The reflation trade has been gathering pace which has seen investors move over to riskier asset classes in the past number of trading session where US oil prices rallied to fresh cycle highs.
”The Great Rebalancing is still accelerating, resulting in a sharp tightening of inventory balances, but we reiterate that OPEC+ extraordinary supply management remains the overwhelming force behind the tighter balances,” analysts at TD Securities argued.
”Yet, Saudi Arabia’s voluntary unilateral 1mbpd cuts will likely end after March, while Libyan port closures, Russian export restrictions and particularly strong compliance from the OPEC+ group have created tremendous tailwinds which may not be sustainable, at a time when demand fears tied to lockdowns proved to be overblown.”
This leaves the outlook bullish, for the medium and longer terms, although from a technical perspective, the price has given back some ground in a 38.2% Fibonacci retracement of the latest bullish impulse.

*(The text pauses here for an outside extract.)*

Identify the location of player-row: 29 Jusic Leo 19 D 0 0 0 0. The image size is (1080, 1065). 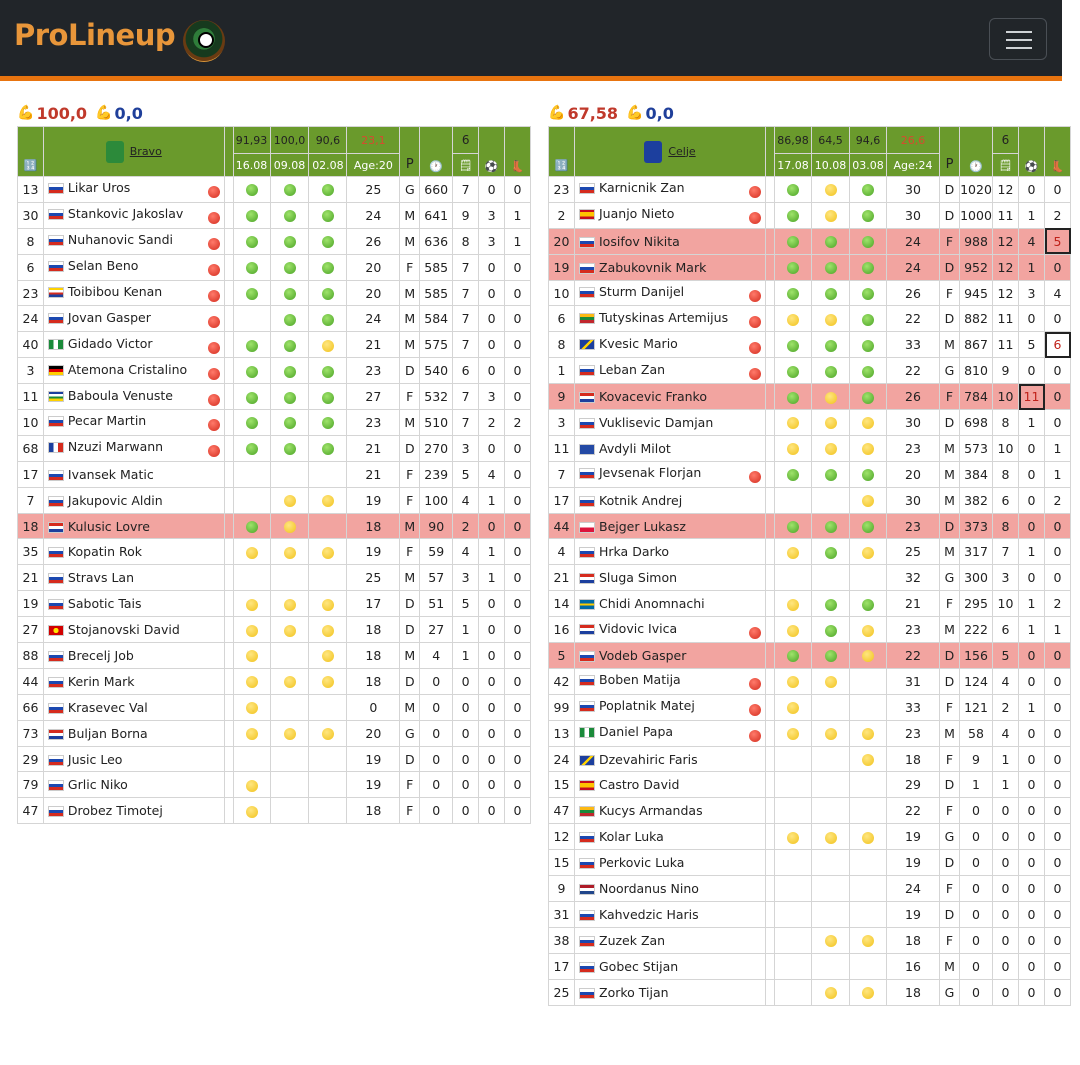
(274, 759).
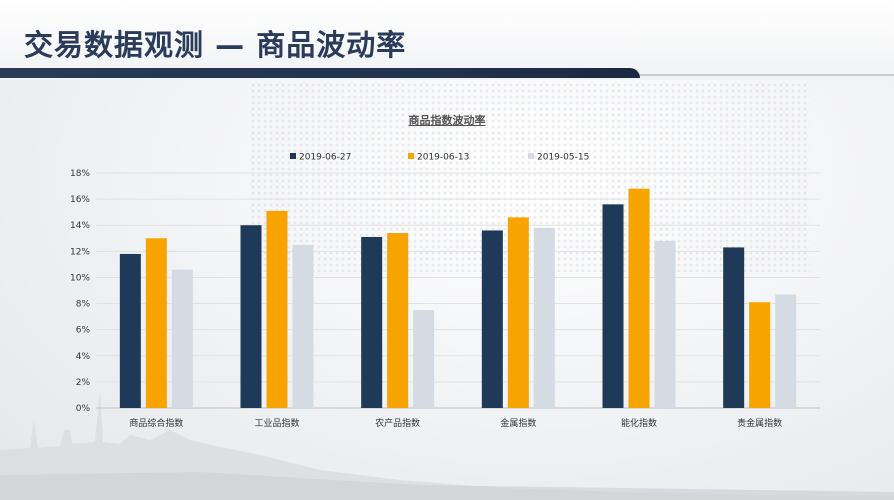  I want to click on x-tick-label: 农产品指数, so click(398, 423).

This has occurred despite the energy crisis that has been deepening in the US where the coldest weather since 1989 has forced the shutdown of some of the largest refineries and disrupted pipeline flows.
”While Permian production is plunging, estimates suggest that more than 3m bpd of processing capacity has also been idled,” analysts at TD Securities explained.
However, the analysts are cautious of the higher prices considering that the higher price environment would be expected to incentivize nations to unwind the excess capacity into the market in just a few months.
”In this context, the massive surge in WTI call trading, just as prices recover north of $60/bbl, suggests that market pricing may be overly optimistic.”
WTI technical analysis
The price would be expected to hold at support as we have seen bulls step in at a significant 38.2% Fibonacci retracement level whereby the 21-moving average meets the structure.
Should there be any further downside, a 61.8% Fibo would be targetted with the confluence of the prior resistance. Below there, the bears will be back in control.